She sat for an hour thinking and planning. Then she got up and hurriedly scribbled two letters. It was after nightfall, and Agatha had never yet gone into the streets by night. Her terror of that particular form of danger was great. But these letters must be posted at once, and by her own hand. There were no lamp-post mailing-boxes in those half-civilised days, and she must travel many blocks to reach the nearest post-office station. She took up the little pistol which she had so long carried for the purpose of defending her honour by self-destruction, if need should arise, examined its chambers, placed it beneath her cloak, and hurried into the street.
Then, as now, to the shame of what we call our civilisation, no woman could traverse the thoroughfares of a great city after dark and unattended without risk of insult or worse. Then, as now, a costly police force utterly ignored its duty of so vigilantly protecting the helpless that the streets should be as safe to women as to men, by night as well as by day.

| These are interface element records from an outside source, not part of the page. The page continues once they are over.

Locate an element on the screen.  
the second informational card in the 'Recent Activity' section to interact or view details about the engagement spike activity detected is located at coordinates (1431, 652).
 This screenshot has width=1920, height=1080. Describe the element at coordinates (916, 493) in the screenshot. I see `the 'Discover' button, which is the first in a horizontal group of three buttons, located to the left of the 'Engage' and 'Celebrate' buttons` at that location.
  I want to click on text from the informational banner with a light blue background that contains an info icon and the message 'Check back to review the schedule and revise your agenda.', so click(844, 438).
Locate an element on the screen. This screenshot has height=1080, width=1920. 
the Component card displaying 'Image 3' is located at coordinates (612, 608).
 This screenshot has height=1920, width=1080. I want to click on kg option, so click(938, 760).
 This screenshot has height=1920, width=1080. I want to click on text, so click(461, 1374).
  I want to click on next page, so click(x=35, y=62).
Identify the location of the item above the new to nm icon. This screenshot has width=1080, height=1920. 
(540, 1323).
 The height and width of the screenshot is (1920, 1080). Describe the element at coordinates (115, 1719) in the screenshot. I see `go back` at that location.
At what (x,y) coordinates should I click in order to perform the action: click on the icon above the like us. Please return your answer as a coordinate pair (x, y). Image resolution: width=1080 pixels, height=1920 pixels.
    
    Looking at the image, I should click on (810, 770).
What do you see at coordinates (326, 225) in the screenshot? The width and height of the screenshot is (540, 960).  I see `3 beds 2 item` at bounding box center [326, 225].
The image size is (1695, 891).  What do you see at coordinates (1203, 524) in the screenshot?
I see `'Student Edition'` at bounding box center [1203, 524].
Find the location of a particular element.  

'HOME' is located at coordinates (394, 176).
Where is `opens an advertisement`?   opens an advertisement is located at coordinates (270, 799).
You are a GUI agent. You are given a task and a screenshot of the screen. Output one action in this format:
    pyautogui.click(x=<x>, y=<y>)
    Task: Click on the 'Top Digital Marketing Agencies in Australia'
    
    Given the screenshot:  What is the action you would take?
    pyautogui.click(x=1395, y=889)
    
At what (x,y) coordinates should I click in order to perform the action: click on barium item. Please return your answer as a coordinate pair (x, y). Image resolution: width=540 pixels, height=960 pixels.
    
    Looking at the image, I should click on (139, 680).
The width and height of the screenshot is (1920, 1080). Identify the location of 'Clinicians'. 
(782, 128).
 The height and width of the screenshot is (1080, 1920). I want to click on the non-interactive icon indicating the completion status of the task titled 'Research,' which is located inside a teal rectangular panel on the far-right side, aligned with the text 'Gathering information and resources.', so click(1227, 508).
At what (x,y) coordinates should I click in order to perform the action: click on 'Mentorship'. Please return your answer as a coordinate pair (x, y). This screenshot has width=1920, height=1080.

During that little walk of a dozen city blocks through streets that the public adequately paid to have securely guarded, Agatha felt far more of fear than she had experienced while facing the canister fire of Baillie Pegram's guns.
She escaped molestation more by good fortune than by any security that police protection afforded or now affords to the wives and daughters of a community that calls itself civilised, and pays princely sums every year for a police protection that it does not get.
One of her letters was addressed to a friend in Baltimore. It gave her the address of Marshall Pollard's friend, the banker, and added:
"On receipt of this you are to telegraph, asking him to find and send you a nurse who speaks French—a Frenchwoman preferred. He will send me, in response to the demand, as Mlle. Roland,—an anagram of my own name. I shall speak nothing but French in your house, and afterward."
To Baillie's doctor she wrote:
"I think I see a way out of your difficulties. Can you not make a new diagnosis of Captain Pegram's case—finding him ill of tuberculosis, or typhoid, or some other wasting malady corresponding with his external appearance, thus concealing the fact that he suffers in consequence of a wound? He speaks French like a Parisian—I suppose he can even dream in that language, as I always do—so for safety and by way of forwarding my plan, you may regard him as a French gentleman who has fallen ill during his travels in America, and come to you for treatment. You are to be very anxious to secure a French nurse for him, and to that end you may write as soon as you receive this, to the gentlewoman whose address in Baltimore is enclosed, asking her to procure such a nurse if she can. I will be that nurse, and will know no English during my stay. This plan will enable me to go to Captain Pegram's bedside without exciting the least suspicion, and, when he is sufficiently recovered to travel, there will be little if any trouble in arranging for his nurse to take the convalescent to New York, and thence to Europe. Once out of the country and well again, he can go to Nassau, and thence to a Southern port on one of the English blockade-running ships. To secure all this we must scrupulously maintain the fiction that he is a Frenchman, and I a French nurse."
Agatha's first care on the next morning was to visit the banker and instruct him as to the part he was to play in the conspiracy, when the telegram should come from Baltimore. That done, she plied her needle nimbly, fashioning caps, aprons and the like, such as French nurses only wore at that time, before there were any trained nurses other than Frenchwomen among us. She was already wearing black gowns, of course, and when she added a jet rosary and a stiffly starched broad white collar to her costume, she had no need to inform anybody that she was a hospital-bred nurse from Paris.
In the little Maryland town where Baillie Pegram lay in a stupor, her advent attracted much curious attention, especially because of the jaunty little nurse's cap she wore, and of her inability to speak English. But this curiosity averted, rather than invited suspicion, as Agatha had intended and planned that it should do.